[Brano di testo]:
* * *
Corriere della Sera, 4 agosto 2017
Vittorio Emanuele e Hamer. «È responsabile della sua morte»
Forse quello di Dirk Hamer resterà un «delitto senza castigo», come ha denunciato la sorella Birgit Margot in un libro pubblicato con coraggio da Aliberti editore nel 2011, ma non è destinato a restare nella Storia senza un colpevole. Lo suggerisce la sentenza della Cassazione di Roma. Vittorio Emanuele di Savoia, nella notte tra il 17 e il 18 agosto del 1978, all’Isola di Cavallo, in Corsica, sparò con la sua carabina durante il tafferuglio sulle barche in rada che portò alla morte del giovane figlio dell’ex medico Ryke Geerd Hamer (sostenitore di una dottrina anti-cancro ispirata proprio al trauma della morte del figlio, considerata pericolosa dalla comunità scientifica: lui è scomparso il 2 luglio scorso).
L’assoluzione di Savoia, presso i tribunali francesi, in merito all’accusa di omicidio volontario, non può escludere altre responsabilità etiche o civili, anche per la confessione che il principe, intercettato nel carcere di Potenza, produsse, ricostruendo in maniera circostanziata la sua responsabilità nella tragedia che colpì la famiglia Hamer. È quello che ha stabilito ieri la Cassazione di Roma, confermando l’assoluzione dell’ex direttore di Repubblica Ezio Mauro e di un collega dall’accusa di aver diffamato in un articolo del 2007 Vittorio Emanuele di Savoia.
Gli ermellini sostengono che gli accertamenti svolti dalla gendarmeria francese, la soluzione data al caso dalla Corte parigina e le intercettazioni effettuate nel carcere di Potenza nel 2006 (nel corso dell’indagine cosiddetta «Vallettopoli» del pm Woodcock, dove Savoia venne arrestato e poi assolto), costituiscono un compendio indiziario più che sufficiente «a suffragare l’opinione che Savoia sia stato assolto dal reato di omicidio volontario, ma non che sia stata esclusa ogni sua responsabilità nel tragico evento di cui egli porta, invece, un carico di responsabilità» sul piano civile ed etico.
* * *
[Estratti dei dati]:

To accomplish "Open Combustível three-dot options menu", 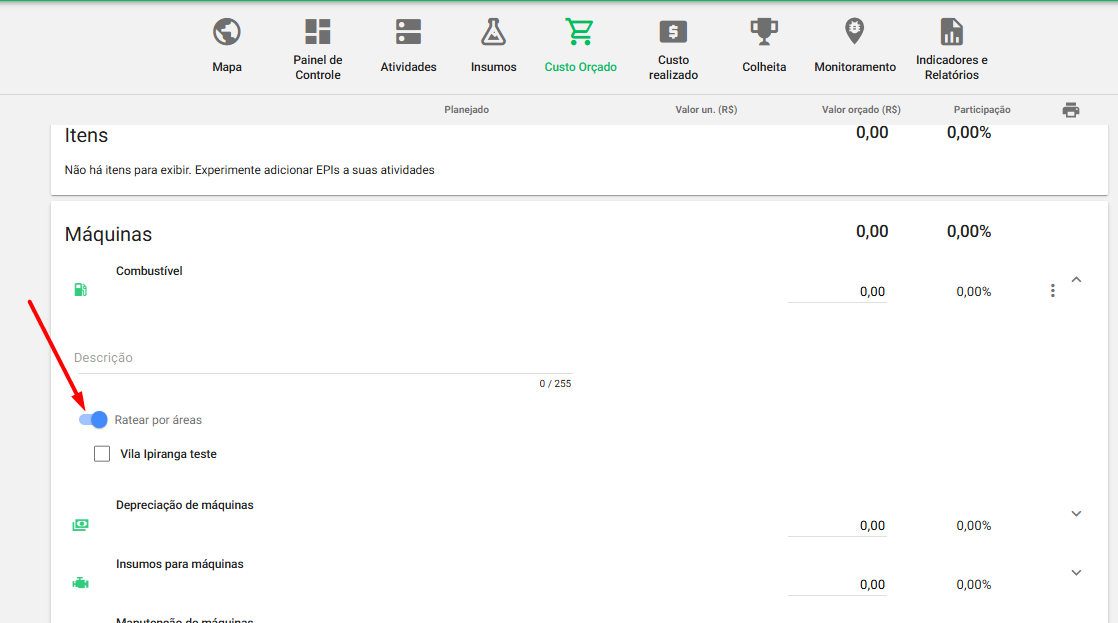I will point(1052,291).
* * *
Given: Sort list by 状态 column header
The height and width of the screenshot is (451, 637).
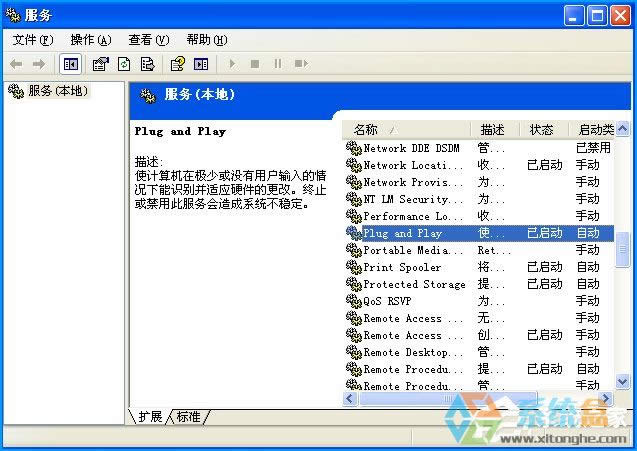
* * *
[Cosa fare]: Trascrivi senza modifiche il passo dell'articolo su Vittorio Emanuele e Hamer che comincia con "Gli ermellini sostengono" e prosegue fino a "civile ed etico.".

[Risposta]:
Gli ermellini sostengono che gli accertamenti svolti dalla gendarmeria francese, la soluzione data al caso dalla Corte parigina e le intercettazioni effettuate nel carcere di Potenza nel 2006 (nel corso dell’indagine cosiddetta «Vallettopoli» del pm Woodcock, dove Savoia venne arrestato e poi assolto), costituiscono un compendio indiziario più che sufficiente «a suffragare l’opinione che Savoia sia stato assolto dal reato di omicidio volontario, ma non che sia stata esclusa ogni sua responsabilità nel tragico evento di cui egli porta, invece, un carico di responsabilità» sul piano civile ed etico.